17305095Face Value: Eh. It’s a big face of a pretty white girl staring out at us. While I’m glad at the very least that it’s not a disembodied figure, I could not care less about this cover.

Does it Break the Slate? Getting there. Colette is on her way to being a Slatebreaker, and while she makes some not great choices along the way we see her really starting to come into her own by the end of the novel.

Who would we give it to? Colette’s mother is a movie star and I think that fans of the Fug Girls Spoiled and Messy will enjoy this one and Sones previous novel One of those Hideous Books Where the Mother Dies. Also the fact that this is a novel in verse, means plenty of white space on pages, meaning that this book could have real interest for struggling teen readers who don’t want to read a book targeted for a younger audience.

Review: Novels in verse are tricky business. When done well, the poetry adds to the storytelling and showcases a unique type of character voice. When done badly, it’s cringe-worthy. All of Sonya Sones’s books are written in verse style, and I continue to be impressed with how natural the narrative flows and how rarely the verse is distracting.  

This book is the story of Colette, a liar. Her shrink tells her that she lies to compensate for being the daughter of a famous movie star and having to live under her mom’s shadow. But Colette doesn’t see it that way – lying is a way of life, a way of having fun, a way of seeing the world through a whole different lens. When her mother insists that Colette and her brother Will spend the summer on location with her in San Luis Obsipo, Colette is furious until she meets Connor, a beautiful boy who makes her see the whole world differently. The summer starts to unfold in a whole new exciting way – until Connor turns out to be not what he seems either.

I liked Colette a lot, which is important. When you have an unreliable narrator, it helps if you are rooting for them from the start. And while her actions in the book are not always Slatebreaking we definitely see her make mistakes, learn from them, and strive to be the person she’s capable of being.

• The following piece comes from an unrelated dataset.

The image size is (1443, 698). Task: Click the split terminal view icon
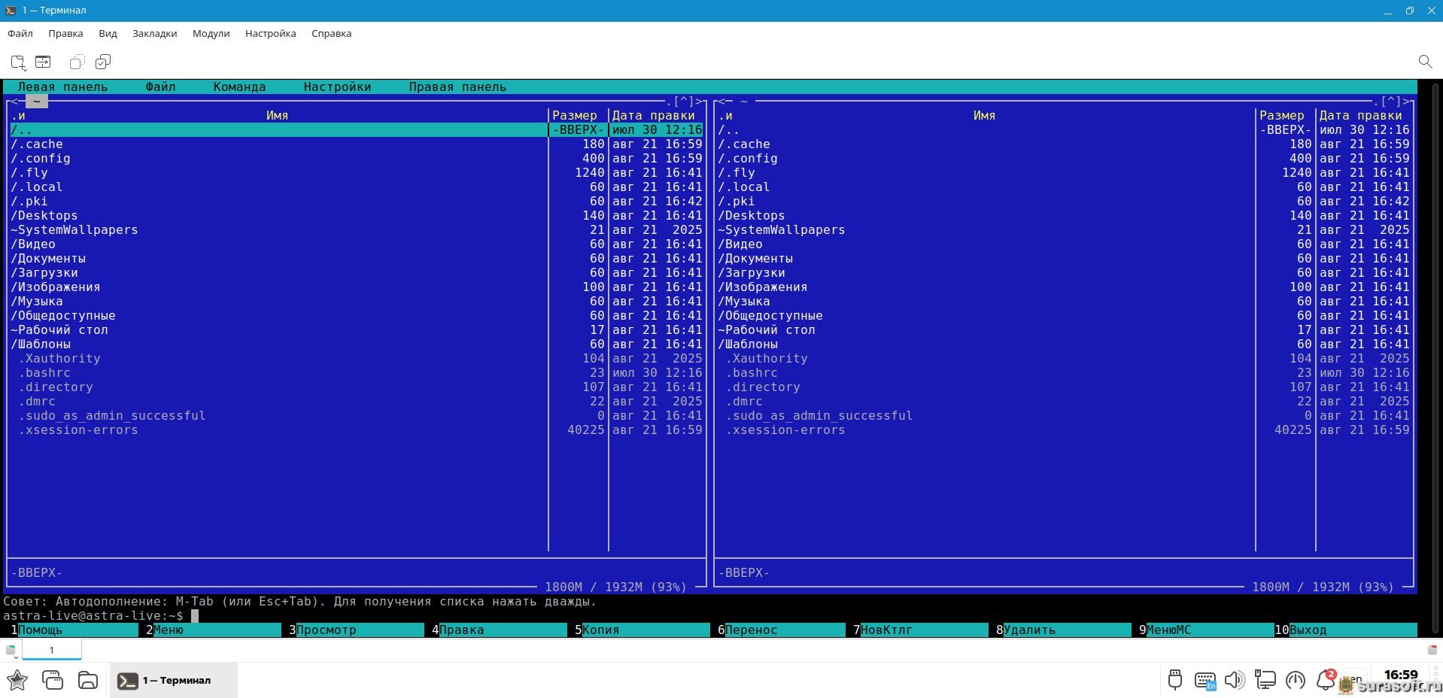coord(44,62)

The book also features some frank conversations about sex – having it, not having it, what that means, that I thought were honest and well played. The romance is pure fun to read about and the verse makes it a fast-paced, leisurely read that I found myself really enjoying.

My main problem with the book is that everything is just a little too black and white, without a lot of room for complexity. Characters are seen as good until we realize they are all bad or terrible until we discover they are all good. I’d like to see a little more room for shades of grey in between.

Also I can’t stand when a Precocious Child Character (in this case Colette’s younger brother Will) is written with a lisp. It’s painful to read and made me grateful at least that I wasn’t listening to the audio book.

Still though, these are minor complaints, and I enjoyed watching Colette’s journey throughout the summer. If there is a sequel, I’ll read it (and I anticipate seeing Colette reaching further levels of Slatebreaking as her story moves forward).

Reviewed from library copy.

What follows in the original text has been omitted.